··· SOURCE INFORMATION

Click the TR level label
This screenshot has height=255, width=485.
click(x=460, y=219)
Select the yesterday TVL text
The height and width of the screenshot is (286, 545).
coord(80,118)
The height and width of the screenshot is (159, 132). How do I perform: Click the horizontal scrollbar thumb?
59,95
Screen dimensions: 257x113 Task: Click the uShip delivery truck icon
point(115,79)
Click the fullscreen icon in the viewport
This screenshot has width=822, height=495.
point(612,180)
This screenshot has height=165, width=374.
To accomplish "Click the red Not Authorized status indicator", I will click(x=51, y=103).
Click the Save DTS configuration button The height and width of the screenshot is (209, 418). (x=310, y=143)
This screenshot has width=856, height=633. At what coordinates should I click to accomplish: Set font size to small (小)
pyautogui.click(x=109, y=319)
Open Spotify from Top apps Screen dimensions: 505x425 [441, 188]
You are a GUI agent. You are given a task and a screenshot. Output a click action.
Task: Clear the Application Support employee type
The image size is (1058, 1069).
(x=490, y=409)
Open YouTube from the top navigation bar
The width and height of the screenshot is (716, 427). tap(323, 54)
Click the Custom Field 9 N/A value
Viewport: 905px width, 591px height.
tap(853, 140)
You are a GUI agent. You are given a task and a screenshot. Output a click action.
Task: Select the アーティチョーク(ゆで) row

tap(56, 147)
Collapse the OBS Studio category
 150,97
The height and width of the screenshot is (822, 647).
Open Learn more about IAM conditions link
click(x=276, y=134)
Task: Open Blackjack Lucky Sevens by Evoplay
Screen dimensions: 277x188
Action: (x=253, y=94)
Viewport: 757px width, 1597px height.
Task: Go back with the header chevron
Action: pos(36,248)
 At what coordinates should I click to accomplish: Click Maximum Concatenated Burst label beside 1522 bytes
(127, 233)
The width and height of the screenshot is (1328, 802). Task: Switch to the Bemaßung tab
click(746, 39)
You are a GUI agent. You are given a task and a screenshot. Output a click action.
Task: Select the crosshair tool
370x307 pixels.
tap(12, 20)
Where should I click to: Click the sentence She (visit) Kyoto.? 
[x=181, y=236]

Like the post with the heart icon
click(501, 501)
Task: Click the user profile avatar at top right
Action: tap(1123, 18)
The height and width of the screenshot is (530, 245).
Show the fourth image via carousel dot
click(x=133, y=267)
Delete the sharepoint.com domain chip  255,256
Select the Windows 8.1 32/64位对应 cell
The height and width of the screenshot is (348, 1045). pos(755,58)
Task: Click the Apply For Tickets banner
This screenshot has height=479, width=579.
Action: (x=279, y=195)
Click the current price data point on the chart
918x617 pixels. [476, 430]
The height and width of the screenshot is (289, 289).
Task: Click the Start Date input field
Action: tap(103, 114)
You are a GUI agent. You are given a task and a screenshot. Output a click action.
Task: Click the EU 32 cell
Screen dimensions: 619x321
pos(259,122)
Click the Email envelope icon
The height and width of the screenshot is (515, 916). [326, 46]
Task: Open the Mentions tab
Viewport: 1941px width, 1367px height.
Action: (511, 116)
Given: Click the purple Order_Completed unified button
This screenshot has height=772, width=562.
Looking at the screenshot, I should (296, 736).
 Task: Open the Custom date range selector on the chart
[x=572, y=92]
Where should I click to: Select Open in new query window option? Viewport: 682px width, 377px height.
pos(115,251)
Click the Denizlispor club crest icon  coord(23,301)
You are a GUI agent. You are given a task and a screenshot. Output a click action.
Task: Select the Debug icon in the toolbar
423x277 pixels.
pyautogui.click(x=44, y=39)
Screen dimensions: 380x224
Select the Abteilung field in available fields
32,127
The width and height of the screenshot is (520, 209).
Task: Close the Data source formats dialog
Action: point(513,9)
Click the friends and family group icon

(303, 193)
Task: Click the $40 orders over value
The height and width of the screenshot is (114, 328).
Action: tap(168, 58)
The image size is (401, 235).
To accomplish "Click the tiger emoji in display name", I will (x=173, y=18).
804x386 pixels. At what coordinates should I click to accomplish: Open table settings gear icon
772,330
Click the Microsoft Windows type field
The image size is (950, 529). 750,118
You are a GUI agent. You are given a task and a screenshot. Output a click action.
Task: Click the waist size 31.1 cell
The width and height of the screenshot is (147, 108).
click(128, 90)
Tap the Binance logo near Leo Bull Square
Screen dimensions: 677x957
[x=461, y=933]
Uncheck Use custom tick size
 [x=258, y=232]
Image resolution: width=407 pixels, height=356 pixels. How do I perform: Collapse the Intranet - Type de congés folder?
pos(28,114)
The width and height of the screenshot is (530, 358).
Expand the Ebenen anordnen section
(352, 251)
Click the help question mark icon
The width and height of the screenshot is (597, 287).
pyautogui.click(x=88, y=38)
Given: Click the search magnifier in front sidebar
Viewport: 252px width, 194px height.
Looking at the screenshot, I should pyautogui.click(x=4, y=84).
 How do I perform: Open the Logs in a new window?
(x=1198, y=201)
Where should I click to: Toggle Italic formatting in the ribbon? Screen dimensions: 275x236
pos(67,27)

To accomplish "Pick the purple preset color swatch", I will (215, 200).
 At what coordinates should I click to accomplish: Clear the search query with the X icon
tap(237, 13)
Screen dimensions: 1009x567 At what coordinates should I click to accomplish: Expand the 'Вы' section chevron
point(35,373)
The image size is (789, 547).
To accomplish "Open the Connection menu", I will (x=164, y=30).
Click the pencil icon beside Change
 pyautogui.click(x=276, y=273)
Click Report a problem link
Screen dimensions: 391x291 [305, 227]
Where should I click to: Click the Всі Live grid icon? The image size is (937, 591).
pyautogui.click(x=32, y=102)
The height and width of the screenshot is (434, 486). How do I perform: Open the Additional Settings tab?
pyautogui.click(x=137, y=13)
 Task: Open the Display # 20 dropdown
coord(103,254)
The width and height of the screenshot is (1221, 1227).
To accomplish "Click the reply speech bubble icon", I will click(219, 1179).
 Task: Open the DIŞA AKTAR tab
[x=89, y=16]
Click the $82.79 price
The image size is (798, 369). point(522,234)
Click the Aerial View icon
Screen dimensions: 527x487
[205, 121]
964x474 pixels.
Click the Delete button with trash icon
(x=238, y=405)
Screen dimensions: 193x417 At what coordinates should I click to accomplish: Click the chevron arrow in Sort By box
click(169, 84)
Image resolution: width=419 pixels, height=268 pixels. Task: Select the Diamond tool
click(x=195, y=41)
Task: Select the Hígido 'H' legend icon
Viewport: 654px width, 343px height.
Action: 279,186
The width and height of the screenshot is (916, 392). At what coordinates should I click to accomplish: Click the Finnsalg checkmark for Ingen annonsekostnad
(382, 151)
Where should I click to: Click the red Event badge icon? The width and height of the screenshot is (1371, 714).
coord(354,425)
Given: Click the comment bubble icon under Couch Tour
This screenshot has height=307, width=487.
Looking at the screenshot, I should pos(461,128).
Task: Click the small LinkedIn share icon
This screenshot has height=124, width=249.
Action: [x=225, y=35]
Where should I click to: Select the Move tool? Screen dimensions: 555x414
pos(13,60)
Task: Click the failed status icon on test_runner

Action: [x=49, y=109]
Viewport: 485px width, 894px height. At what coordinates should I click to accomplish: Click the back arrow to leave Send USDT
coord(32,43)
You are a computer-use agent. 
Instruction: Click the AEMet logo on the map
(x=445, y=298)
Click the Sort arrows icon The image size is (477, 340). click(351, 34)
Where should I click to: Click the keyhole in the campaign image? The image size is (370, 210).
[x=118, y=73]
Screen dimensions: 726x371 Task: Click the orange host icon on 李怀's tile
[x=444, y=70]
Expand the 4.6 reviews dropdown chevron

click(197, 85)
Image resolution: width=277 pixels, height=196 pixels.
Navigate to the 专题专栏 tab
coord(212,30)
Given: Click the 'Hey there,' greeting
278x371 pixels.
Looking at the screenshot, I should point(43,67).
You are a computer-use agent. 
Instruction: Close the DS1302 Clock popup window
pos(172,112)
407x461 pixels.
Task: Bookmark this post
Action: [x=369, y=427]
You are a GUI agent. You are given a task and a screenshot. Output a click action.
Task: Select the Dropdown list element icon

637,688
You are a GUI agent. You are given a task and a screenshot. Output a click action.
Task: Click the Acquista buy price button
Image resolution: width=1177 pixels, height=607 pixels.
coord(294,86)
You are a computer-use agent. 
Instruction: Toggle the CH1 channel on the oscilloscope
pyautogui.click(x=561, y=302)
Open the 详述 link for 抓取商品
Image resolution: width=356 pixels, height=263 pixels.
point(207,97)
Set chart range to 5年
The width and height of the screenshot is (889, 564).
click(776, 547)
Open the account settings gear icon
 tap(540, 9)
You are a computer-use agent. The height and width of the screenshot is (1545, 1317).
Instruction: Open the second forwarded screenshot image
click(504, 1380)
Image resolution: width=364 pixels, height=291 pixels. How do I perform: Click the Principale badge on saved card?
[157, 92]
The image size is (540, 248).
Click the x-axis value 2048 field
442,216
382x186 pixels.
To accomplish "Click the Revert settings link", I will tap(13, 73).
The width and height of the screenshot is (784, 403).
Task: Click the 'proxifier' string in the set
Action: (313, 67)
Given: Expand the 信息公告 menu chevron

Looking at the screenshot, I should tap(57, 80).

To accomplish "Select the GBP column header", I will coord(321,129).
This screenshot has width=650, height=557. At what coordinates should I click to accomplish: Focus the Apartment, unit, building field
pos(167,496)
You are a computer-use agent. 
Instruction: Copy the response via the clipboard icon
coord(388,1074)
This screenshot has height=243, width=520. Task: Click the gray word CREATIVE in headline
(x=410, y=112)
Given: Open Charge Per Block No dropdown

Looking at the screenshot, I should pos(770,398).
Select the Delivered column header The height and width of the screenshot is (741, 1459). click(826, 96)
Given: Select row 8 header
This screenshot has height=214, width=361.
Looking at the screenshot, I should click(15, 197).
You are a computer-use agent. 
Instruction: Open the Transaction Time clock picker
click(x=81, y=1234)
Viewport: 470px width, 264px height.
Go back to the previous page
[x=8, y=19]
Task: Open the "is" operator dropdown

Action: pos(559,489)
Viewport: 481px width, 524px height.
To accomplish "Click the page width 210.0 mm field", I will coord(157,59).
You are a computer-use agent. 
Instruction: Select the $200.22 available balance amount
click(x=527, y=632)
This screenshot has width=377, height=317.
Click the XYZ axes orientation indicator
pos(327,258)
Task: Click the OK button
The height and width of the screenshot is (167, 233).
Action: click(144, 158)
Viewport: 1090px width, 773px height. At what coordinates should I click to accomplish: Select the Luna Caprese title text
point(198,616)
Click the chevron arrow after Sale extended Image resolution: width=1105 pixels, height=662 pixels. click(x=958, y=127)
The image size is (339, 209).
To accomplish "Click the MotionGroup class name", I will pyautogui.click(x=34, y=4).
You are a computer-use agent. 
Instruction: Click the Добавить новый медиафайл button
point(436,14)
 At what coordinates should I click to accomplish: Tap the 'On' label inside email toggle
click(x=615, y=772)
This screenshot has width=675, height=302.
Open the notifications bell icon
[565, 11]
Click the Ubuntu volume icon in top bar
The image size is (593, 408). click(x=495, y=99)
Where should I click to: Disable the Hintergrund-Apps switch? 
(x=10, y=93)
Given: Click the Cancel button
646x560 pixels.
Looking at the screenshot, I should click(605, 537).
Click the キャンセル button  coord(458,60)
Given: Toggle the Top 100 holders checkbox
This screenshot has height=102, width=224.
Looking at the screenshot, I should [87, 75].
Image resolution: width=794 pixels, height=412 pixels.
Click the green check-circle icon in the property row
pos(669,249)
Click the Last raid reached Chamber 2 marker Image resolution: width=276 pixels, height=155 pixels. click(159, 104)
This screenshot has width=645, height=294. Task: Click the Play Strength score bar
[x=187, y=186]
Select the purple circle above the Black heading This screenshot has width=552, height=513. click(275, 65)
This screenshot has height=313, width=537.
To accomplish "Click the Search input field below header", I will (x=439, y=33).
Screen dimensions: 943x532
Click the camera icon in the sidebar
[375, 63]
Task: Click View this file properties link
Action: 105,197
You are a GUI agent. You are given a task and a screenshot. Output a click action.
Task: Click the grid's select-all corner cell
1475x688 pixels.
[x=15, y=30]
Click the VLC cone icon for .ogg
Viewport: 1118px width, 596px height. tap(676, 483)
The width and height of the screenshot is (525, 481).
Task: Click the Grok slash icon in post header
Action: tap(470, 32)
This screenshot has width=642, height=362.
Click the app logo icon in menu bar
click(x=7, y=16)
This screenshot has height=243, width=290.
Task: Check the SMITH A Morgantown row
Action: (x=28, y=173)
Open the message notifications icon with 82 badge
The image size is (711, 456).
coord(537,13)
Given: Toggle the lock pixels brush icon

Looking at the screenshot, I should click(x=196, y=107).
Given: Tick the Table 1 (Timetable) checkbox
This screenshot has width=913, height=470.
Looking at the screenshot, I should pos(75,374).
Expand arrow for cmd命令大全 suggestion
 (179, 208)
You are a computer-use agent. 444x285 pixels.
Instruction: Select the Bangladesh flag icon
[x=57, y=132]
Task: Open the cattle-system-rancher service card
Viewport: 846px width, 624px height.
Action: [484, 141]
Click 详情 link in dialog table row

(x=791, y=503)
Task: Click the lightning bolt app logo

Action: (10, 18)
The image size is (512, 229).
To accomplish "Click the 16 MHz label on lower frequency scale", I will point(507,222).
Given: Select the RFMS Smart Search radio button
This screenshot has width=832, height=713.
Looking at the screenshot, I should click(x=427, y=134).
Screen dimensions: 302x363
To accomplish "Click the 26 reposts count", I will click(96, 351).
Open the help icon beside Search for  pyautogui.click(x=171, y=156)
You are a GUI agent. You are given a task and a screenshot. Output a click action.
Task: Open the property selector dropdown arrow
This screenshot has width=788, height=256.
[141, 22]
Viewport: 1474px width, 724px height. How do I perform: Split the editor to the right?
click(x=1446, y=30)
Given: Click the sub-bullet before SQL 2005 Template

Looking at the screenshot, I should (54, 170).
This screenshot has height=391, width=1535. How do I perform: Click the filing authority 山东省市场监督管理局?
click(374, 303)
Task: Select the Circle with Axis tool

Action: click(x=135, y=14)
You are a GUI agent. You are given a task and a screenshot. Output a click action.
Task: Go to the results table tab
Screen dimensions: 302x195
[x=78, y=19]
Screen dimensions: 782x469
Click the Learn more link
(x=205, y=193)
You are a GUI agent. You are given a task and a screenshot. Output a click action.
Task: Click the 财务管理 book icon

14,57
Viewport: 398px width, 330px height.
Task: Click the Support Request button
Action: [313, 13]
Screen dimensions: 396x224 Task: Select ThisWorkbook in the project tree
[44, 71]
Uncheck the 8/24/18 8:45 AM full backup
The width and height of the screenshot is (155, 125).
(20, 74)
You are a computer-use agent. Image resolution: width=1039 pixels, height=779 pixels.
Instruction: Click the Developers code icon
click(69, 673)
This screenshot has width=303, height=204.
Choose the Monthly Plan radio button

······

**WORK TO COMPLETE:** The answer should consist of every line above in which "column" appears.

**RESPONSE:**
To accomplish "Select the GBP column header", I will coord(321,129).
Select the Delivered column header The height and width of the screenshot is (741, 1459). click(826, 96)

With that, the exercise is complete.